Collected data:
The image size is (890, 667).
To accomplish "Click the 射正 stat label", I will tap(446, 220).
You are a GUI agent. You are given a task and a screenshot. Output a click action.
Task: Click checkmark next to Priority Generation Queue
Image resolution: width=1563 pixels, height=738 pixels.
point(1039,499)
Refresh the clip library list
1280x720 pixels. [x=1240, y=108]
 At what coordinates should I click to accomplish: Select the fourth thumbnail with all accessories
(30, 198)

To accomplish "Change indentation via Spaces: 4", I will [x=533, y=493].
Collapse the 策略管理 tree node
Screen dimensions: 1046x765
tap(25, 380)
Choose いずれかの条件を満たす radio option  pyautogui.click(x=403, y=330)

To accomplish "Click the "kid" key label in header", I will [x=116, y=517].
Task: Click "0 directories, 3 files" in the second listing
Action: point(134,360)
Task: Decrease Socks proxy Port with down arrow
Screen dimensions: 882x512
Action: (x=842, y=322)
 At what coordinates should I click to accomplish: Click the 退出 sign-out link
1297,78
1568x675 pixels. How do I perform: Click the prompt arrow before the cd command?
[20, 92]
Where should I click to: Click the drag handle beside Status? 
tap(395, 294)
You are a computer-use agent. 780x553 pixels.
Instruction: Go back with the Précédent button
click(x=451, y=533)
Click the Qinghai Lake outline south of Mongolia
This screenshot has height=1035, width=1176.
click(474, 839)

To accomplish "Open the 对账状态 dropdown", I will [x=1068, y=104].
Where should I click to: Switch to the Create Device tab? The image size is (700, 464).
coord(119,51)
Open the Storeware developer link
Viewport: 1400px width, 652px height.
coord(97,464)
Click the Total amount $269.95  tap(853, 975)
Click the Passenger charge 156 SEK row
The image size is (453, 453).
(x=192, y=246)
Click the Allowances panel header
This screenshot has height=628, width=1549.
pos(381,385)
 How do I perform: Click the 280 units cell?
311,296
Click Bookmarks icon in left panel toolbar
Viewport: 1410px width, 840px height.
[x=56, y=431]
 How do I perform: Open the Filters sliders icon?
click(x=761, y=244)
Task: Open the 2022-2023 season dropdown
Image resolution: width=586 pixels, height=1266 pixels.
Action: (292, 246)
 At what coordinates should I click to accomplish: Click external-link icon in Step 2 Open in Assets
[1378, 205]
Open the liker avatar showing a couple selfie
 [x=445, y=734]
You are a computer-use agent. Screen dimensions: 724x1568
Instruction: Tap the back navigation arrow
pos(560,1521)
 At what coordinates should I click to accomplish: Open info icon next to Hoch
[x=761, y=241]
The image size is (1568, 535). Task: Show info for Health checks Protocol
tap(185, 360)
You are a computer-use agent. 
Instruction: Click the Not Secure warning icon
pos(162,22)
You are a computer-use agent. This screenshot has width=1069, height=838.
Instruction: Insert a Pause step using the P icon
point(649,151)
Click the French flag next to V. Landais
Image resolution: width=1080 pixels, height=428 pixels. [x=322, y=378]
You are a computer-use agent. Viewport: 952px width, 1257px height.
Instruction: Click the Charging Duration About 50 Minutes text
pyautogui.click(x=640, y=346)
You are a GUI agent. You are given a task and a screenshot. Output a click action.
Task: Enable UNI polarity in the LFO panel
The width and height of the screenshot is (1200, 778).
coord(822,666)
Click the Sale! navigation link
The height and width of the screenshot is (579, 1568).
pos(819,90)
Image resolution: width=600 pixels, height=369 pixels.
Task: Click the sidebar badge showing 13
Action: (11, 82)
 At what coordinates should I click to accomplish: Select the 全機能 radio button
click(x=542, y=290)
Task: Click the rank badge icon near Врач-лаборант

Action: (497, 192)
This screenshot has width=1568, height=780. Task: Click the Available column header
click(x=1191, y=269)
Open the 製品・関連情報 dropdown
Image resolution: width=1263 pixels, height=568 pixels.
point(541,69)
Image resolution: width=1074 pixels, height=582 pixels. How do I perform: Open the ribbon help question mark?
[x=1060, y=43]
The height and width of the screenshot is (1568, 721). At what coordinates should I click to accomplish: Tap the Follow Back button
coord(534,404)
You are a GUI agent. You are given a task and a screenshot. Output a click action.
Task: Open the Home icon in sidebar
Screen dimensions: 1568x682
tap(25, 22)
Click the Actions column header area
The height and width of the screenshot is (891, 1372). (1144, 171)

• TASK INSTRUCTIONS:
Take the entries and print them exactly. Keep every line.

• RESULT:
The image size is (890, 667).
To accomplish "Click the 射正 stat label", I will tap(446, 220).
You are a GUI agent. You are given a task and a screenshot. Output a click action.
Task: Click checkmark next to Priority Generation Queue
Image resolution: width=1563 pixels, height=738 pixels.
point(1039,499)
Refresh the clip library list
1280x720 pixels. [x=1240, y=108]
 At what coordinates should I click to accomplish: Select the fourth thumbnail with all accessories
(30, 198)

To accomplish "Change indentation via Spaces: 4", I will [x=533, y=493].
Collapse the 策略管理 tree node
Screen dimensions: 1046x765
tap(25, 380)
Choose いずれかの条件を満たす radio option  pyautogui.click(x=403, y=330)

To accomplish "Click the "kid" key label in header", I will [x=116, y=517].
Task: Click "0 directories, 3 files" in the second listing
Action: point(134,360)
Task: Decrease Socks proxy Port with down arrow
Screen dimensions: 882x512
Action: (x=842, y=322)
 At what coordinates should I click to accomplish: Click the 退出 sign-out link
1297,78
1568x675 pixels. How do I perform: Click the prompt arrow before the cd command?
[20, 92]
Where should I click to: Click the drag handle beside Status? 
tap(395, 294)
You are a computer-use agent. 780x553 pixels.
Instruction: Go back with the Précédent button
click(x=451, y=533)
Click the Qinghai Lake outline south of Mongolia
This screenshot has height=1035, width=1176.
click(474, 839)

To accomplish "Open the 对账状态 dropdown", I will [x=1068, y=104].
Where should I click to: Switch to the Create Device tab? The image size is (700, 464).
coord(119,51)
Open the Storeware developer link
Viewport: 1400px width, 652px height.
coord(97,464)
Click the Total amount $269.95  tap(853, 975)
Click the Passenger charge 156 SEK row
The image size is (453, 453).
(x=192, y=246)
Click the Allowances panel header
This screenshot has height=628, width=1549.
pos(381,385)
 How do I perform: Click the 280 units cell?
311,296
Click Bookmarks icon in left panel toolbar
Viewport: 1410px width, 840px height.
[x=56, y=431]
 How do I perform: Open the Filters sliders icon?
click(x=761, y=244)
Task: Open the 2022-2023 season dropdown
Image resolution: width=586 pixels, height=1266 pixels.
Action: (292, 246)
 At what coordinates should I click to accomplish: Click external-link icon in Step 2 Open in Assets
[1378, 205]
Open the liker avatar showing a couple selfie
 [x=445, y=734]
You are a computer-use agent. Screen dimensions: 724x1568
Instruction: Tap the back navigation arrow
pos(560,1521)
 At what coordinates should I click to accomplish: Open info icon next to Hoch
[x=761, y=241]
The image size is (1568, 535). Task: Show info for Health checks Protocol
tap(185, 360)
You are a computer-use agent. 
Instruction: Click the Not Secure warning icon
pos(162,22)
You are a computer-use agent. This screenshot has width=1069, height=838.
Instruction: Insert a Pause step using the P icon
point(649,151)
Click the French flag next to V. Landais
Image resolution: width=1080 pixels, height=428 pixels. [x=322, y=378]
You are a computer-use agent. Viewport: 952px width, 1257px height.
Instruction: Click the Charging Duration About 50 Minutes text
pyautogui.click(x=640, y=346)
You are a GUI agent. You are given a task and a screenshot. Output a click action.
Task: Enable UNI polarity in the LFO panel
The width and height of the screenshot is (1200, 778).
coord(822,666)
Click the Sale! navigation link
The height and width of the screenshot is (579, 1568).
pos(819,90)
Image resolution: width=600 pixels, height=369 pixels.
Task: Click the sidebar badge showing 13
Action: (11, 82)
 At what coordinates should I click to accomplish: Select the 全機能 radio button
click(x=542, y=290)
Task: Click the rank badge icon near Врач-лаборант

Action: (497, 192)
This screenshot has width=1568, height=780. Task: Click the Available column header
click(x=1191, y=269)
Open the 製品・関連情報 dropdown
Image resolution: width=1263 pixels, height=568 pixels.
point(541,69)
Image resolution: width=1074 pixels, height=582 pixels. How do I perform: Open the ribbon help question mark?
[x=1060, y=43]
The height and width of the screenshot is (1568, 721). At what coordinates should I click to accomplish: Tap the Follow Back button
coord(534,404)
You are a GUI agent. You are given a task and a screenshot. Output a click action.
Task: Open the Home icon in sidebar
Screen dimensions: 1568x682
tap(25, 22)
Click the Actions column header area
The height and width of the screenshot is (891, 1372). (1144, 171)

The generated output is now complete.